I took a second opinion, I demanded an induction at 37 weeks. I got it; induction of labour for anxiety. I feel angry when I look back at that even now. Wouldn’t you? I had detached myself from associating with being pregnant, self preservation and protection from what I knew was coming, either I was going to die, he was going to die or we both were.
My induction was absolutely horrific, hyper-stimulating on the propess,3 so many vaginal examinations that I was red raw and screaming, my husband crying in fear that I was genuinely dying. I was taken to the labour ward, the artificial rupture of membranes helped soothe the hormones, and my smallest baby at 6lb 14oz was born … ALIVE!
The morning I delivered, my obstetrician was on shift. As I had taken a second opinion against her advice she made derogatory comments about me to colleagues that were later fed back to me. I let her know what I thought, felt and hoped would be different for others.
I was sent home, with no insulin, but a live baby. That oxytocin bubble is incredible and I felt on top of the world. I was relieved I could leave this all behind and begin to rebuild my life. Months later I was diagnosed with type one diabetes and the journey since then, now five years, has not been easy. Given my time again, I would have had my home birth, even as a diabetic, as I believed somewhere that all was going to be fine. But sadly I allowed myself to be lost in the world of doctors' opinions and their ‘evidence’ and lost complete control of mine.
I am no longer a midwife, I suffered trauma as a result of my pregnancy, and disability discrimination, and have stepped away completely and de-registered from the NMC.

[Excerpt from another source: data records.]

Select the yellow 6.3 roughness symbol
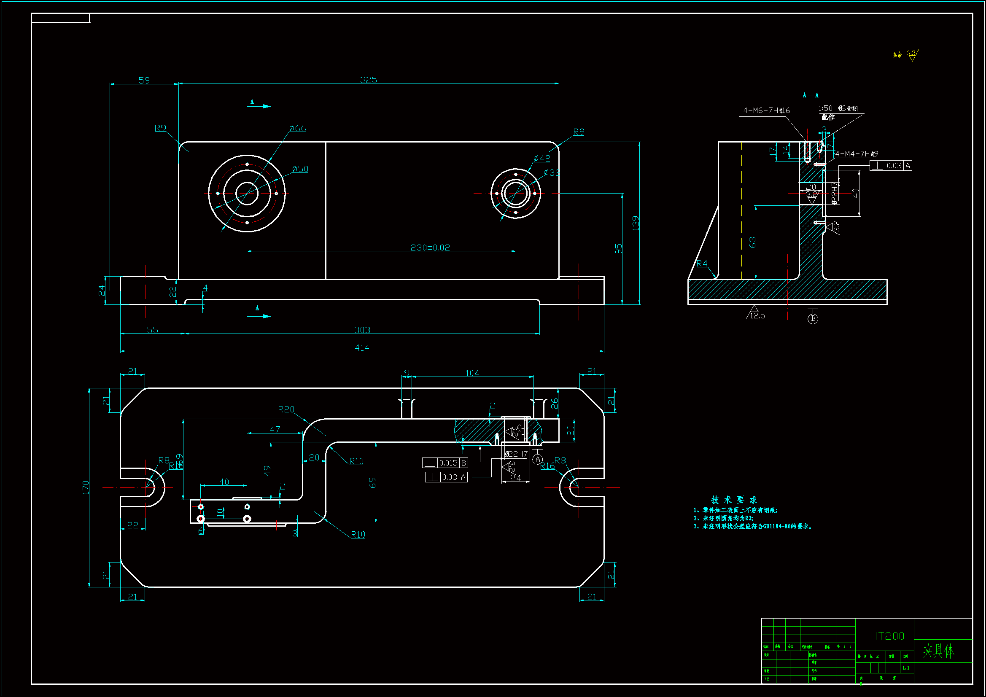The width and height of the screenshot is (986, 697). (912, 55)
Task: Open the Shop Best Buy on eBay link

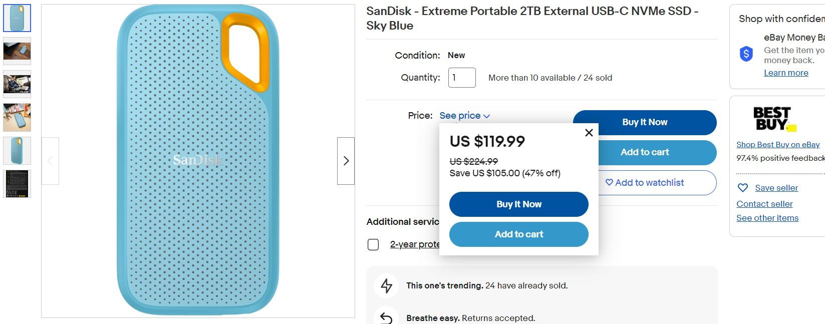Action: (777, 145)
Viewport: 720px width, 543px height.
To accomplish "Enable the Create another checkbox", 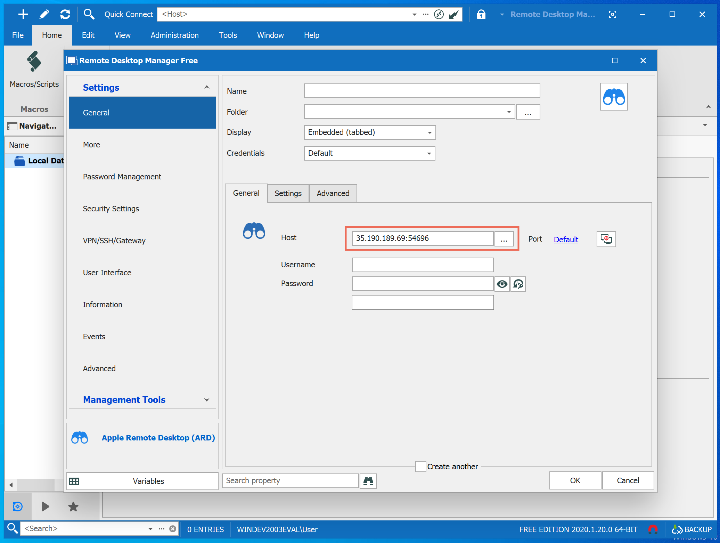I will (420, 467).
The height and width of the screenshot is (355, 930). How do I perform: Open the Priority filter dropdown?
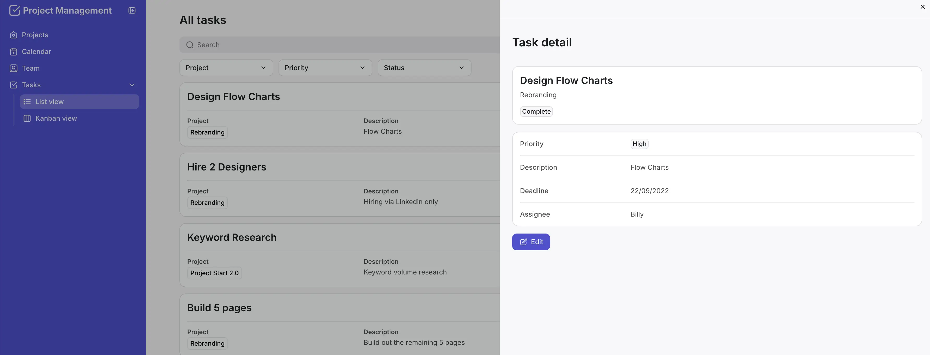(x=325, y=67)
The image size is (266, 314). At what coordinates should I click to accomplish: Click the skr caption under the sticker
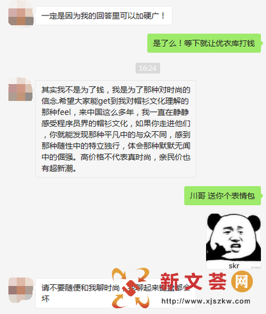(234, 265)
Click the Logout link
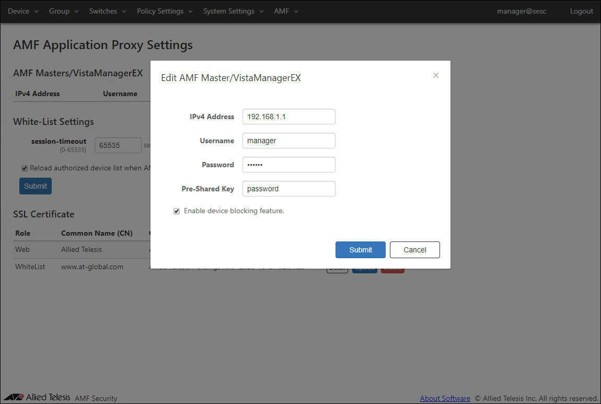Image resolution: width=601 pixels, height=404 pixels. tap(581, 11)
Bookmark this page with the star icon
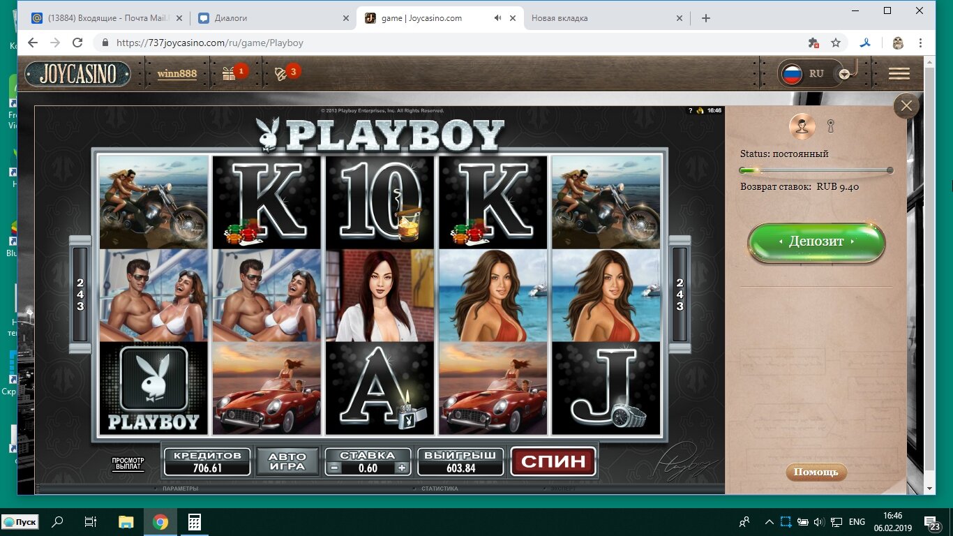The image size is (953, 536). pos(836,43)
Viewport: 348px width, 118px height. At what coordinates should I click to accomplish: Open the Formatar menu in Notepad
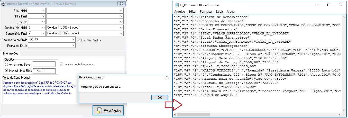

Author Bio: Victoria Rixon is an ex-NHS midwife with type 1 diabetes. Founder of the With Woman Movement, she is striving for change and safer maternity.
1 Editor’s note: Hypo anxiety, also known as hypoglycemia anxiety, is when you're worried your blood glucose level (blood sugars) will go too low.
2 Editor’s note: NICE guidelines are guidance - not the law. They always stress that options must also be offered and the patient’s decision respected.
3 Editor’s note: Propess is a form of a hormone called prostaglandin. It is administered vaginally in a small removable ‘bag’ with the intention of softening the cervix in preparation for the next stage of induction. Occasionally it will trigger the labour without further steps being required. Sometimes it causes contractions that are too strong (hyperstimulation).